A damning investigation from the Associated Press exposes the severe environmental impact of the boom in ethanol production, and calls out the Obama administration for pushing a destructive policy in the face of evidence that it is doing far more harm than was initially promised, not to mention what officials will now admit to. As the writers explain in a Q&A:
Everyone knows the environmental cost of oil and natural gas. But the Obama administration rarely acknowledges that its green initiatives have costs, too. And the government allows green companies to do not-so-green things. For wind power, that means the government looks the other way as turbines kill eagles in violation of federal law. For ethanol, the government accepts the environmental consequences in hopes the industry will develop cleaner next-generation biofuels.
...But when you factor in land conversion — and the erosion, pollution and greenhouse gases that come with it — ethanol doesn't look as good. Independent scientists say it's tough to make a case for ethanol as long as farmers are plowing over virgin prairie and conservation land. That's why ethanol industry executives don't always factor those effects into their calculations when they say their product is far cleaner than oil.
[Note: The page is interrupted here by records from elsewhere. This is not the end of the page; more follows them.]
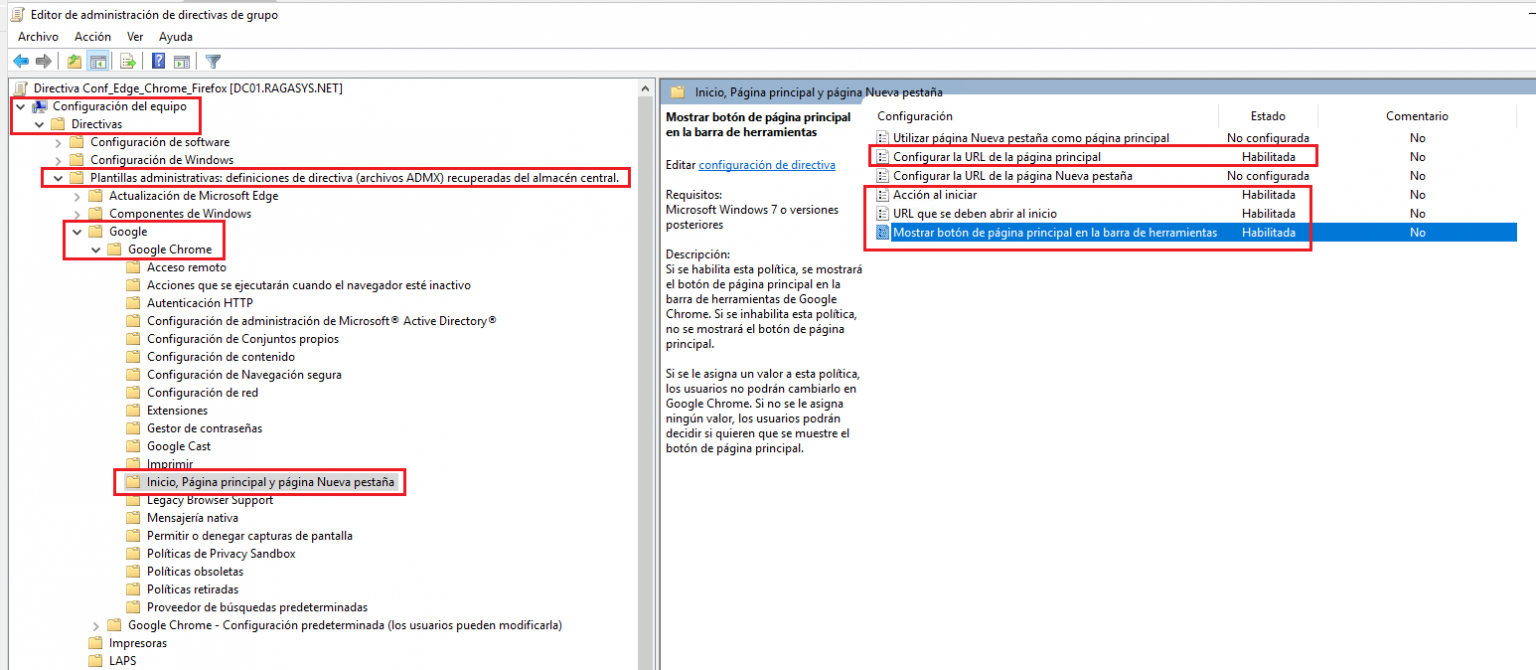Viewport: 1536px width, 670px height.
Task: Open the Acción menu
Action: coord(92,36)
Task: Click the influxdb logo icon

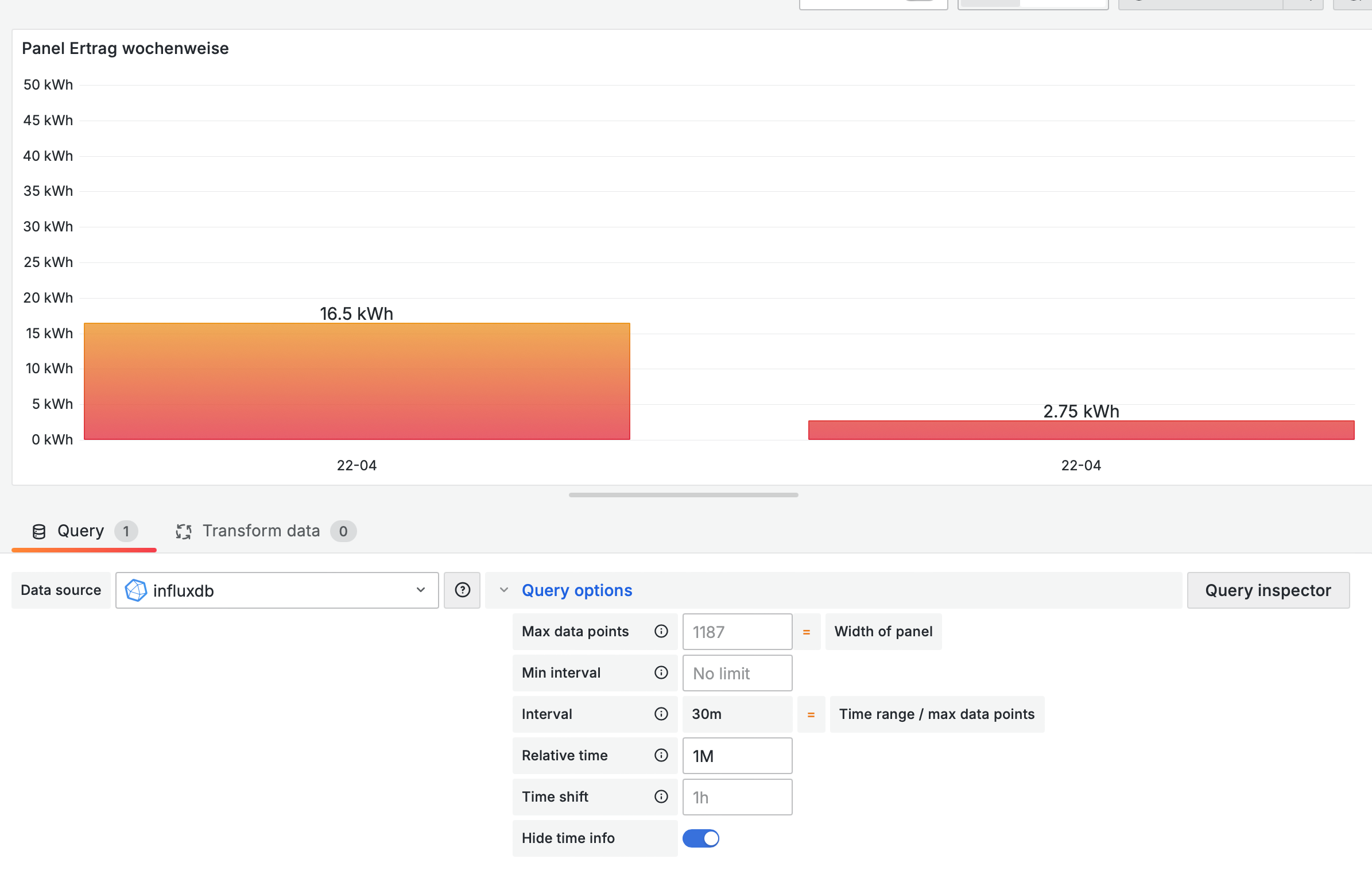Action: (136, 590)
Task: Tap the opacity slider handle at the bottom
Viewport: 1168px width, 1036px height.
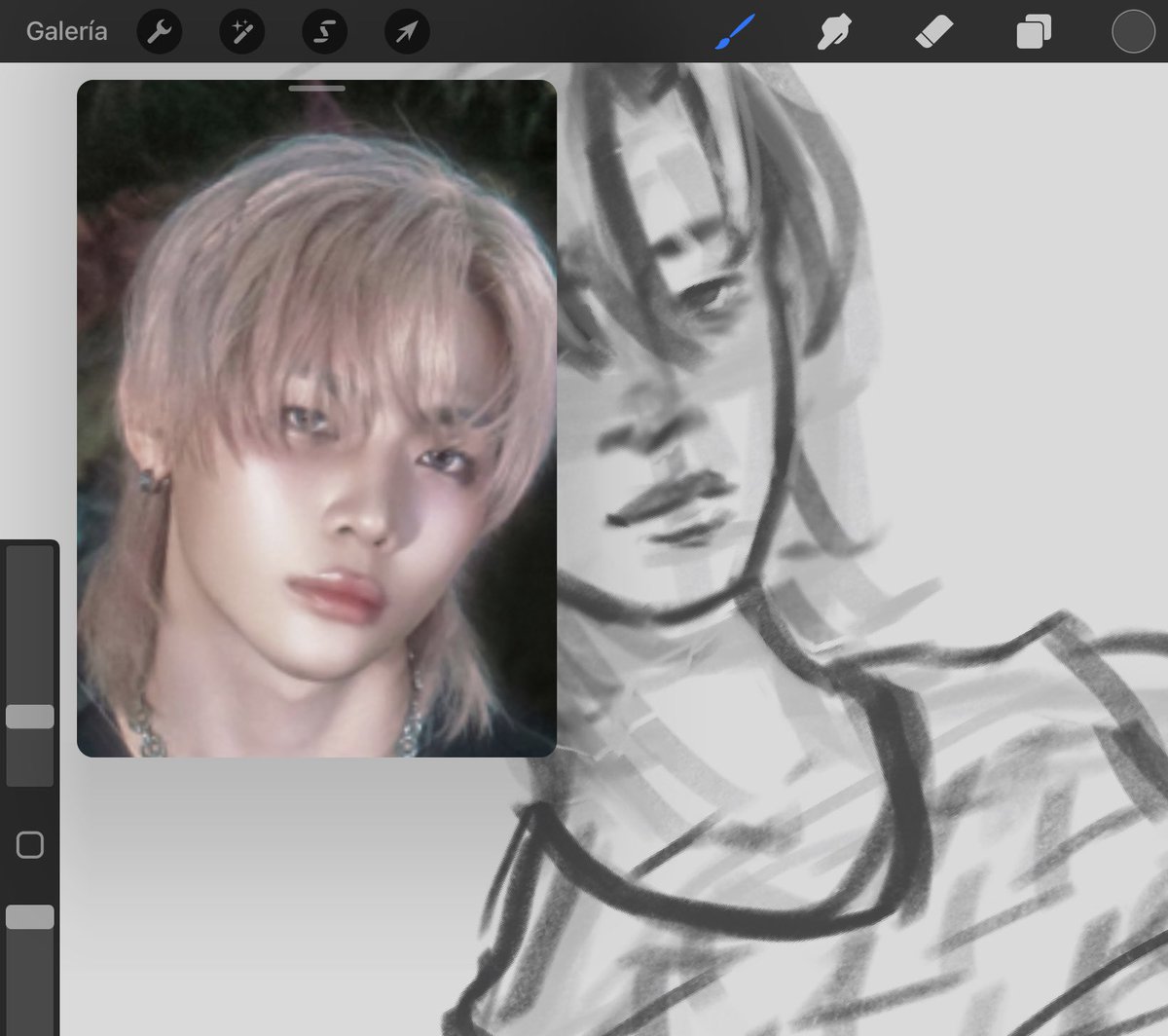Action: pos(30,915)
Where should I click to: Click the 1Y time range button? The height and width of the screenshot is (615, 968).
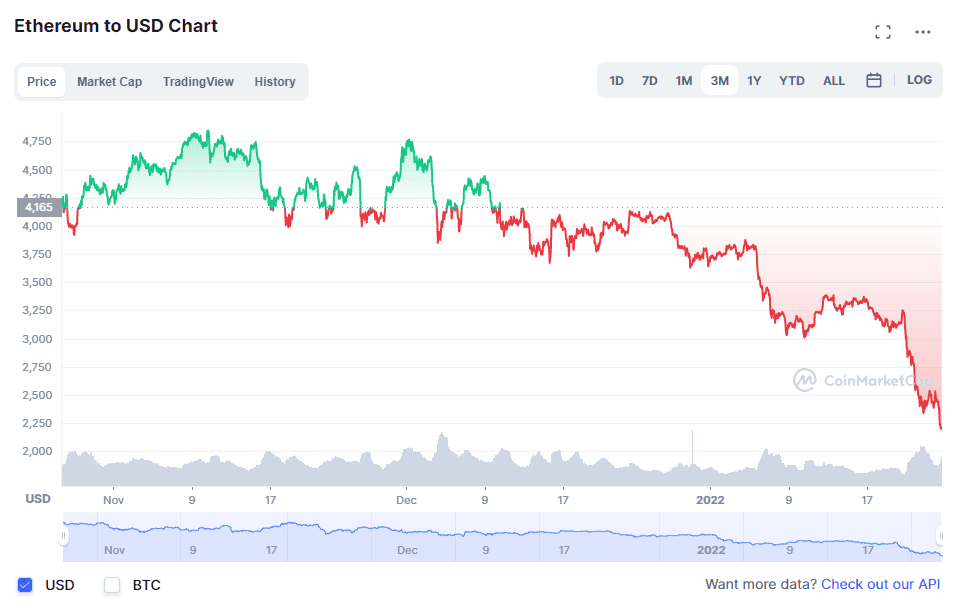(754, 80)
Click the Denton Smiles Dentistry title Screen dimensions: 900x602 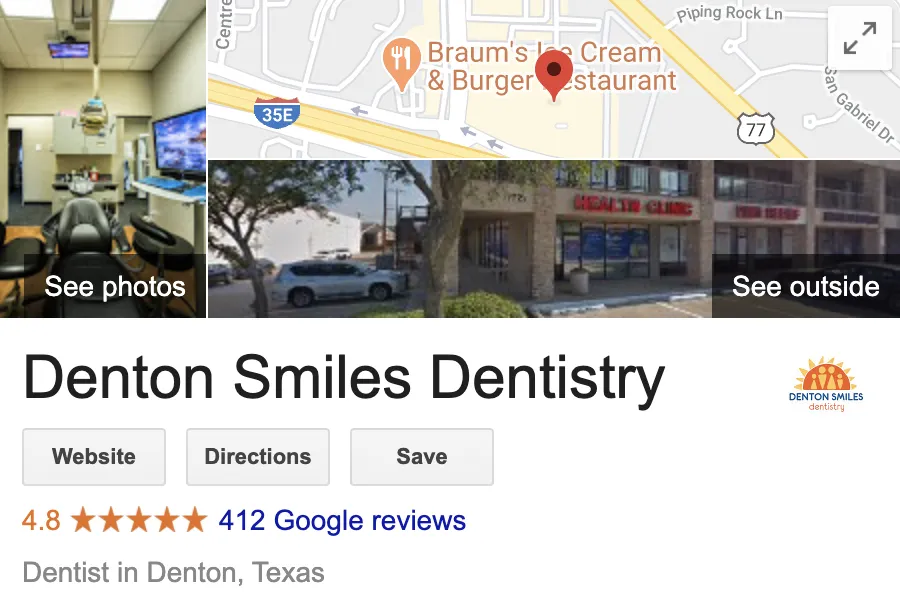344,378
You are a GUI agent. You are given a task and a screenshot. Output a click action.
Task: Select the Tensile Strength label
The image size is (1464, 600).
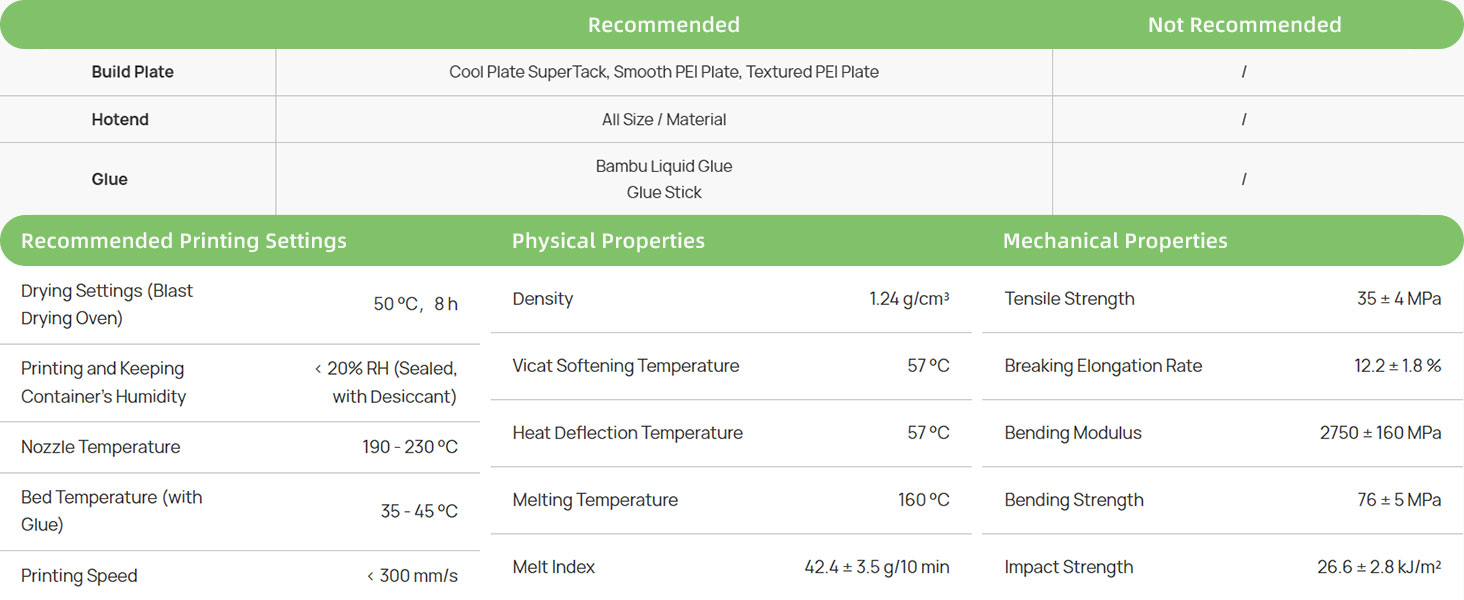coord(1069,299)
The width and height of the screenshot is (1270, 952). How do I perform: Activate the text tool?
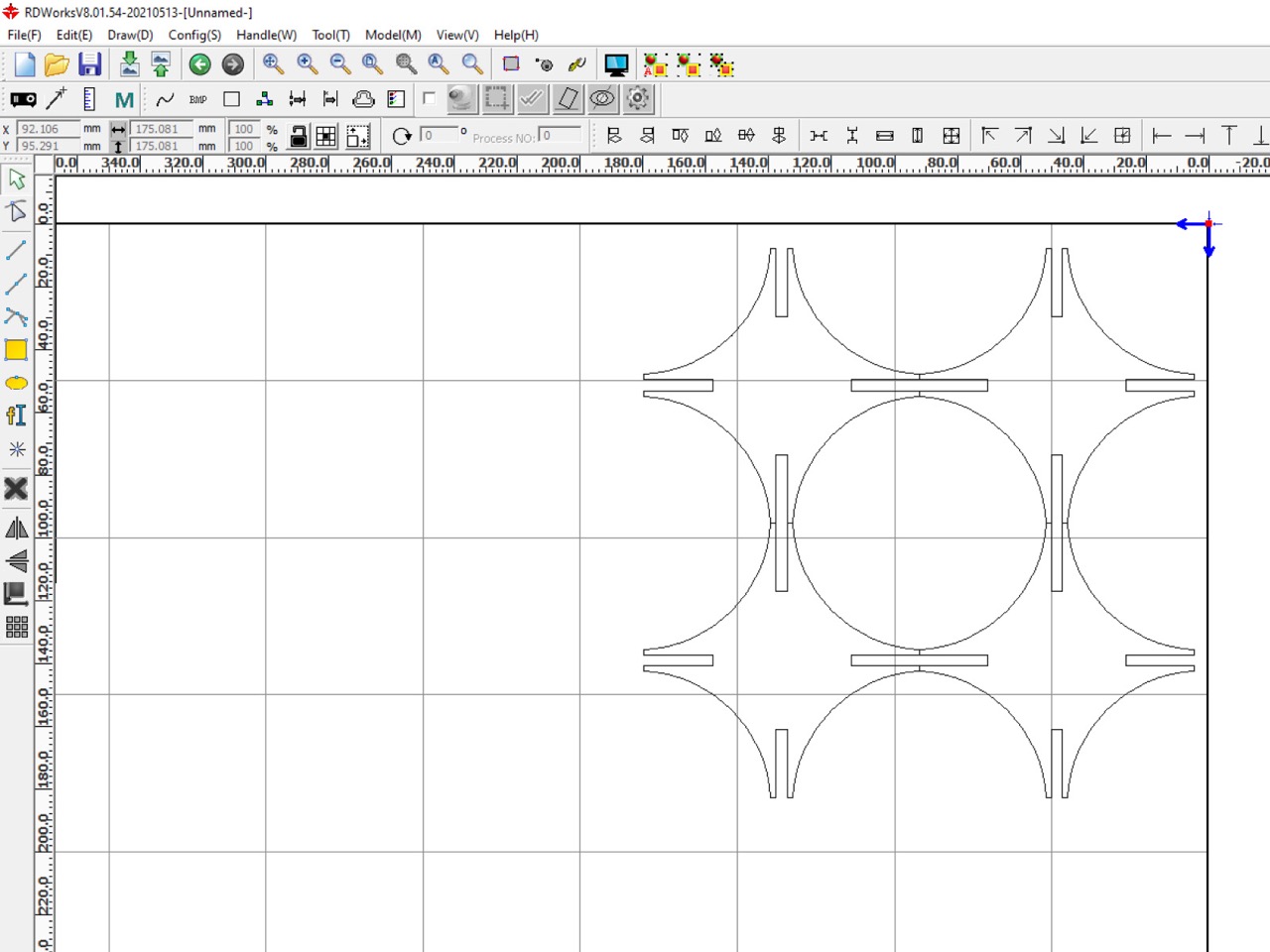click(x=16, y=416)
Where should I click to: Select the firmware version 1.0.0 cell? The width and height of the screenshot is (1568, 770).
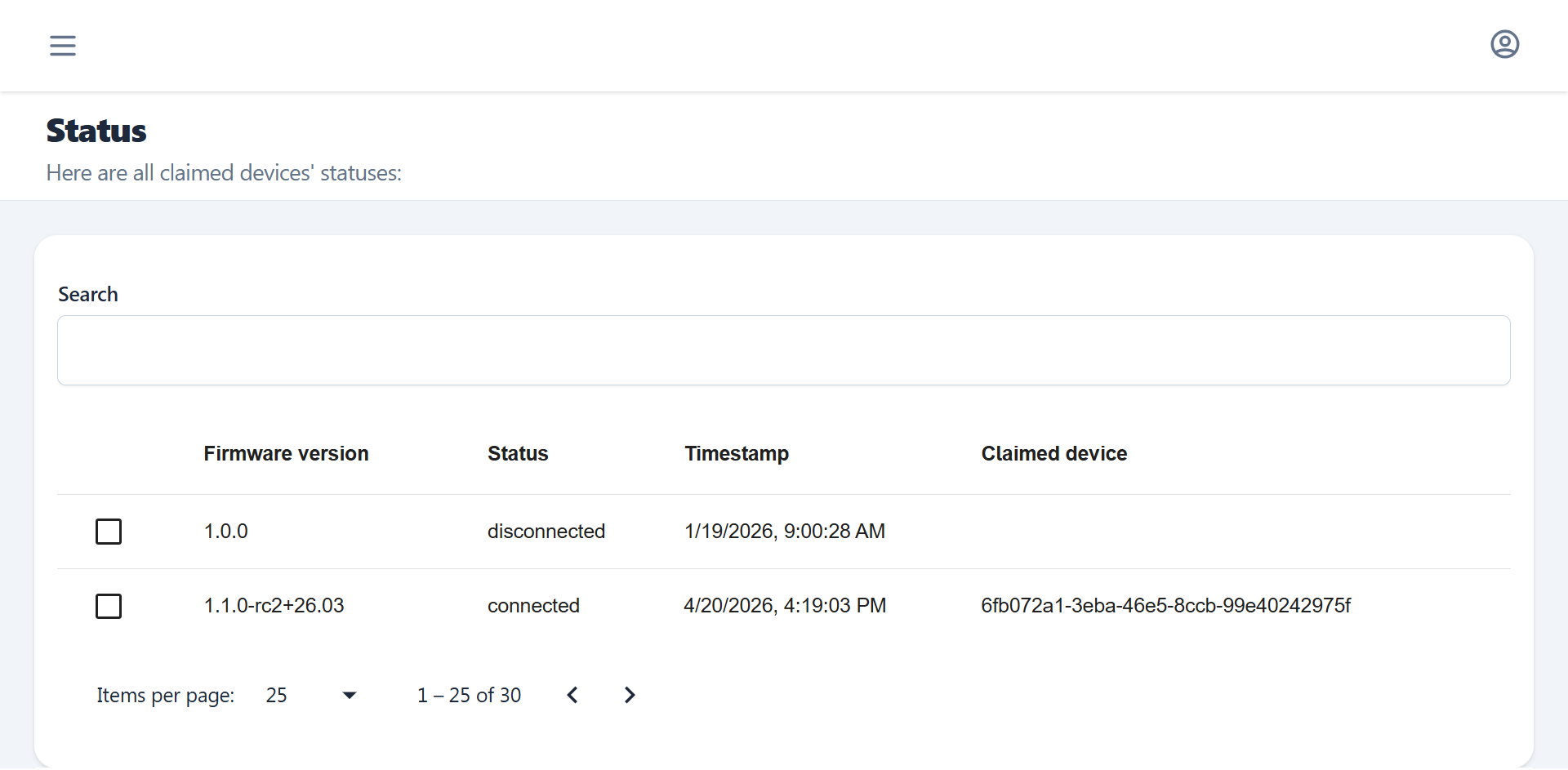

Craig Cox ,with the Environmental Working Group, calls the 2007 federal mandate to blend gasoline with corn ethanol an "ecological disaster." The environmental cost, according to the AP writers, is massive:
- Five million acres of land that had been set aside for conservation were transformed back into farmland to meet the growing demand for corn ethanol.
- 1.2 million acres of virgin land have already been converted to corn and soybean fields since the mandate was passed.
- Untold amounts of carbon dioxide are being released into the atmosphere from the converted conservation lands, as well as from ethanol factories, which typically burn coal or gas.
- A 5,800 square-mile dead zone in the Gulf of Mexico was caused by "billions of pounds" nitrogen fertilizer (made using natural gas) that washed down the Mississippi River. Experts say it was worsened by the mandate.
13 billion gallons of corn ethanol were required this year by the mandate, up from 9 billion in 2007, when it was first passed by Congress. That's gearing up to a federally mandated goal of 36 billion gallons of ethanol by 2022.
The AP argues that this isn't sound policy: the EPA initially calculated that ethanol would provide only a 16 percent improvement in carbon emissions as compared to gasoline, and only by 2022. By law, biofuels are supposed to be 20 percent greener than gasoline -- by adjusting its model, they managed to amend that initial figure to 21 percent. "If you corrected any of a number of things, it would be on the other side of 20 percent," Richard Plevin of the Transportation Sustainability Research Center at the University of California, Berkeley, told the AP. Whether or not this was purposeful, many of the assumptions they ultimately relied on to reach that number proved incorrect.
The expose is already being called "smear" by ethanol producers, corn growers and its lobbying and public relations firms, who have launched what the AP is calling an "unusual campaign" to criticize and alter the story. The writers, however, insist they have the government data, interviews and scientific research to back up their assertions: that ethanol isn't nearly as green as the government insists.